Gascón’s policies have resonated with progressive voters in Los Angeles who have been disappointed by Lacey’s continued effort to seek death penalty sentences while declining to charge police officers for shootings. 

George Gascón (Courtesy)

“George, I feel, very deeply understands the DA’s office as a powerful tool in implementing rehabilitative justice and not just an endless cycle of punitive justice,” said Alex Kress, a rabbi in Los Angeles who is involved with the group Jews for Gascón, a coalition of local activists who have thrown their support behind the candidate.

Gascón, who employs a campaign fellow who conducts Jewish outreach, appears to have garnered broad support from Jewish community members in Los Angeles, which, with more than 600,000 Jews, is home to the second largest Jewish population in the United States behind New York. 

Rachel Sumekh, founder and CEO of the nonprofit Swipe Out Hunger, believes that Jewish communal leaders have rallied behind Gascón, in part, because his values align with the Jewish faith, particularly with regard to the death penalty. “It is ethically corrupt to decide, even in the most harsh cases,” she said, “that we deserve to kill someone.” 

In addition, Sumekh said, Gascón’s commitment to fighting hate crimes — as he did as San Francisco DA — resonates with Jewish Angelenos during a time in which antisemitic attacks are on the rise. In 2018, the most recent year for which such information is available, Los Angeles County registered a 2.6% increase in hate crimes, according to a report published by the Los Angeles Commission on Human Relations. Though “religious crimes” saw a slight decline, the report said that antisemitic crimes still rose 14%, making up 83% of all “religion-motived crimes.”

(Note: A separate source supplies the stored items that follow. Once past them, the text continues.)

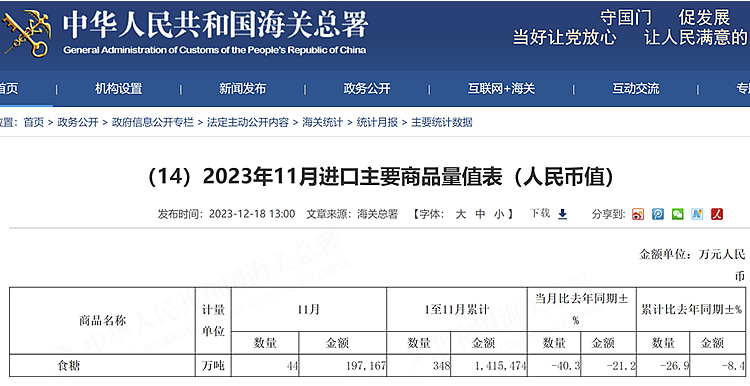Viewport: 750px width, 386px height.
Task: Click the download arrow icon
Action: click(x=562, y=214)
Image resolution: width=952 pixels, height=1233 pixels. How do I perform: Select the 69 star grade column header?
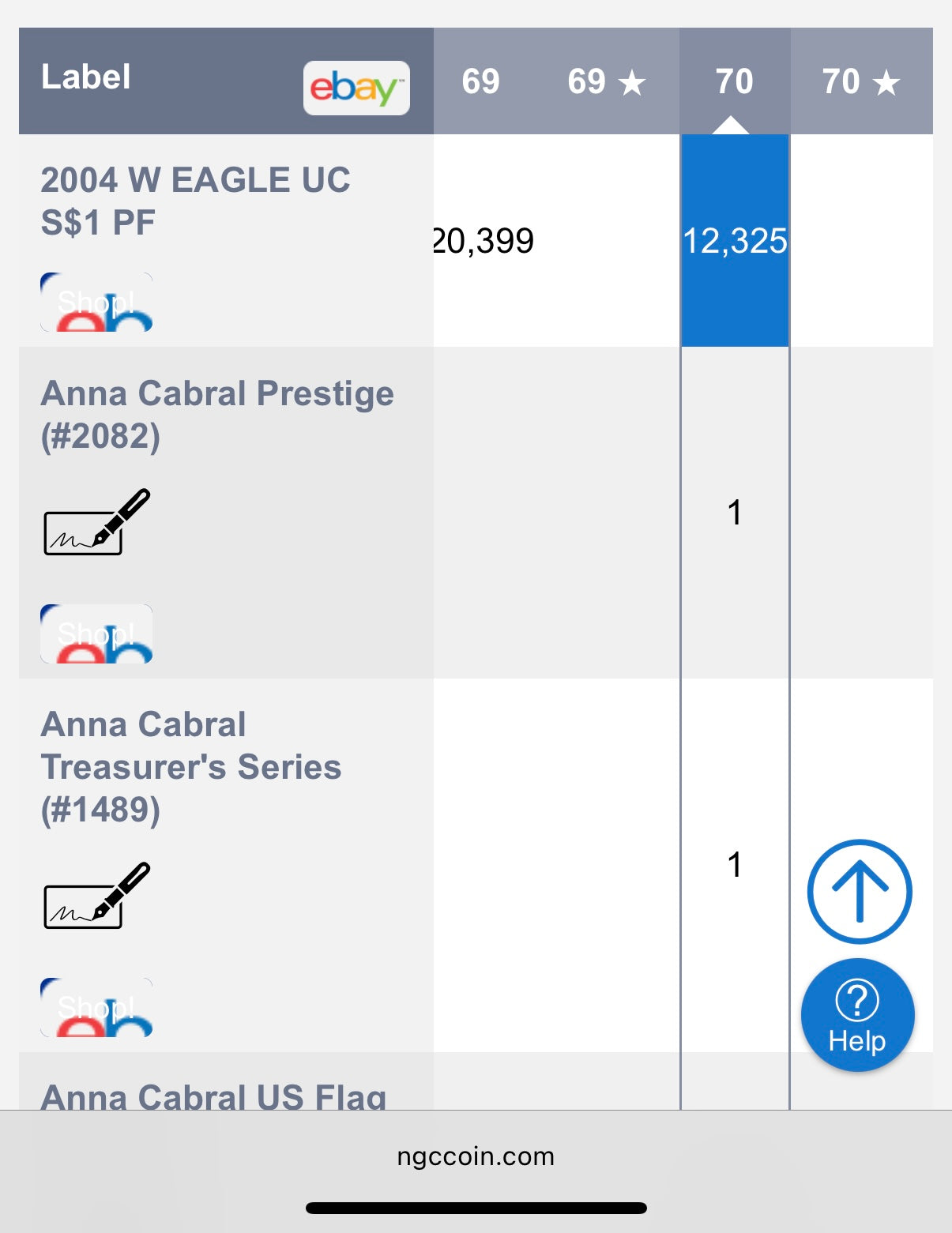tap(606, 81)
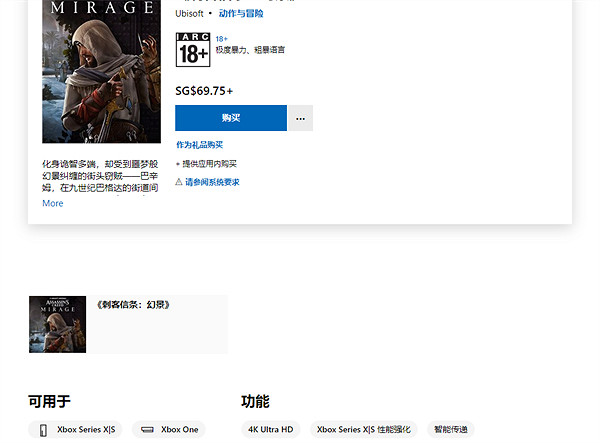Select the Xbox Series X|S 性能强化 chip
Screen dimensions: 600x443
pos(363,430)
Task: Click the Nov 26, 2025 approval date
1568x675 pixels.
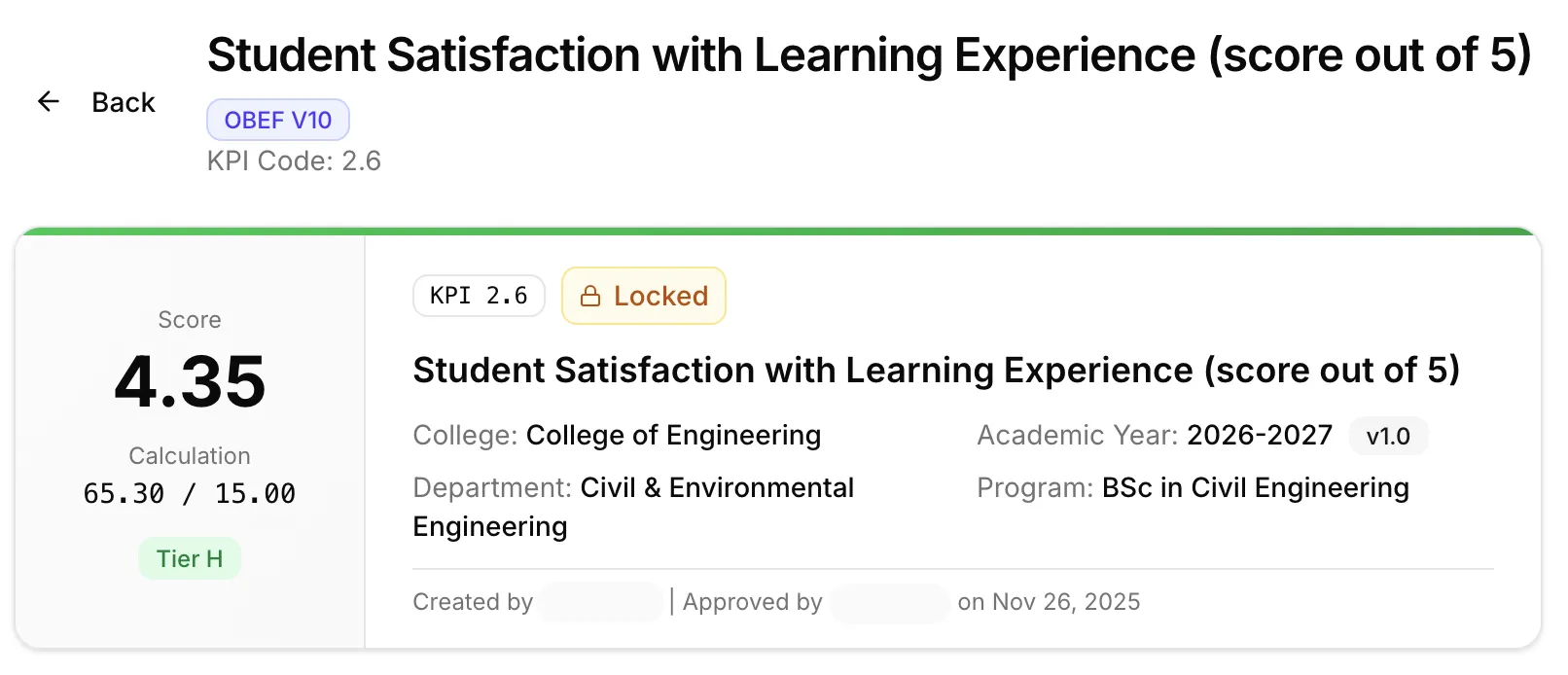Action: coord(1065,602)
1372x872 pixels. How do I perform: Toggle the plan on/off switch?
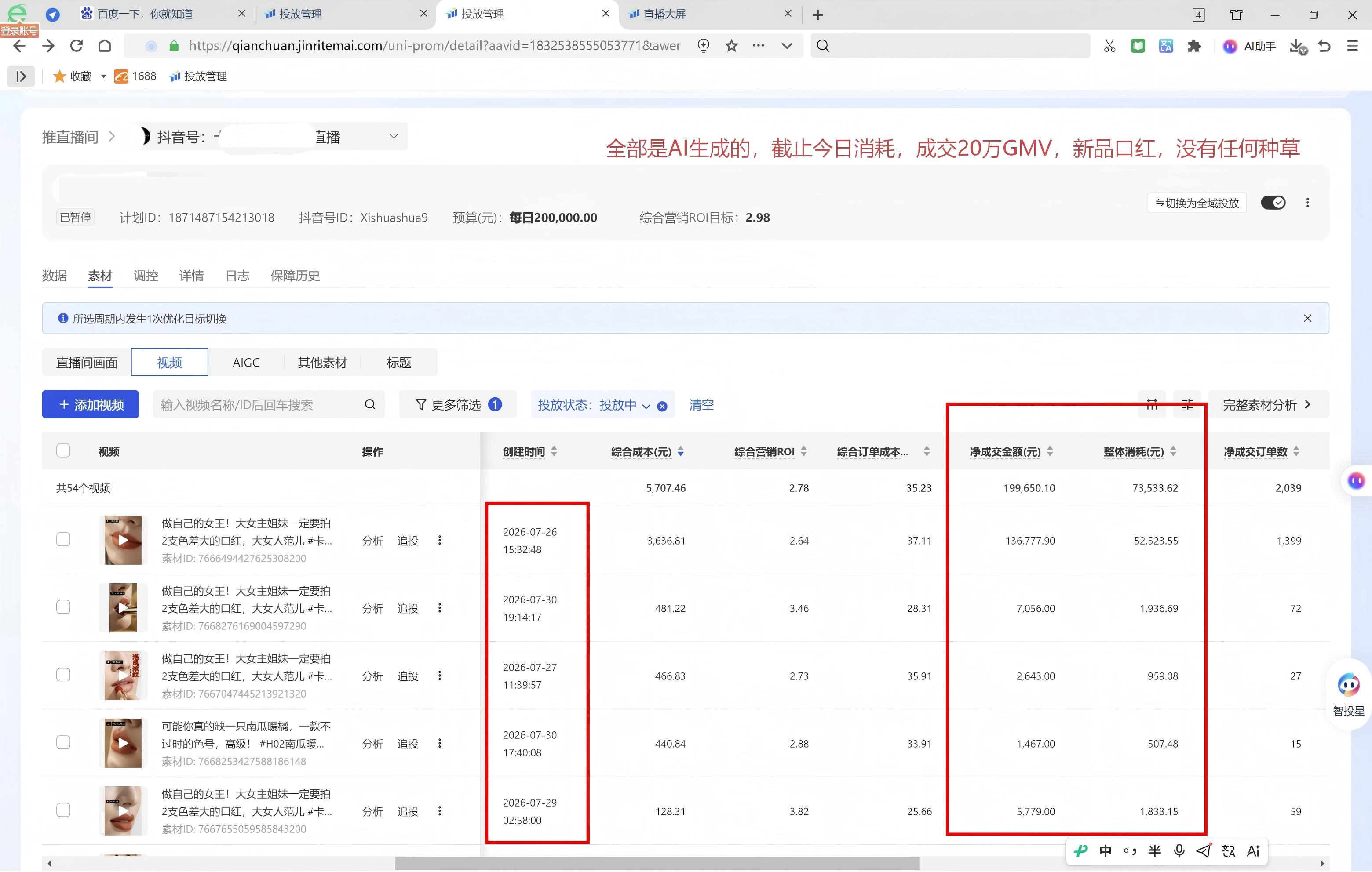click(1273, 203)
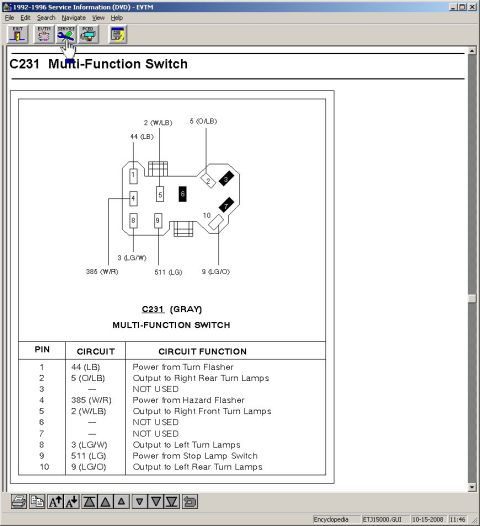
Task: Jump to bottom with barred down-triangle button
Action: [172, 502]
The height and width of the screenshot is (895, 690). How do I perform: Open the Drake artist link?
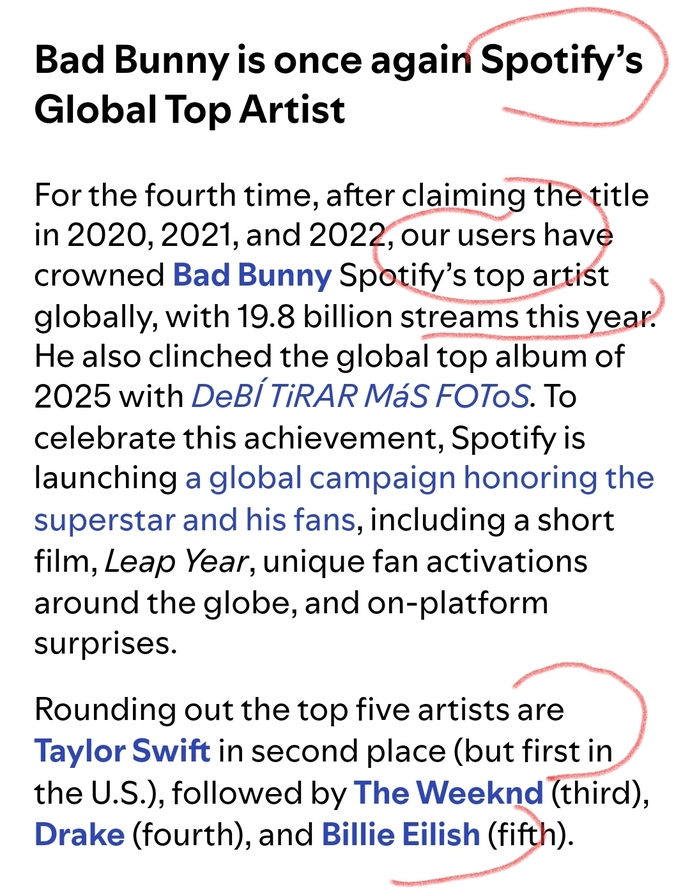coord(79,834)
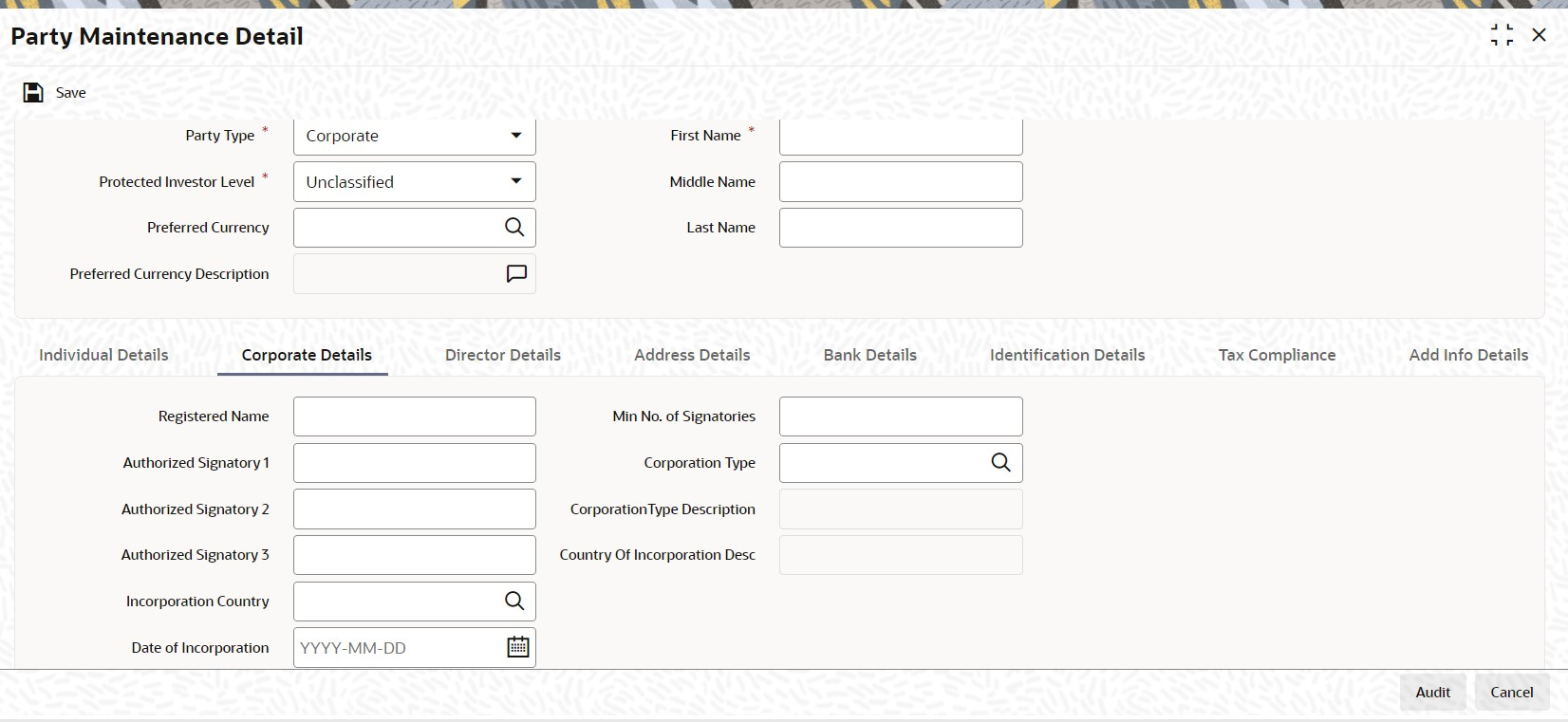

In late May, Jewish Angelenos witnessed such crimes first-hand when largely peaceful protests against police brutality devolved as rioters in the city’s historically Jewish Fairfax District looted Jewish-owned businesses and vandalized Jewish schools and synagogues with antisemitic graffiti. In interviews with JI, business owners who were targeted said that they had been let down by the follow-up from city officials.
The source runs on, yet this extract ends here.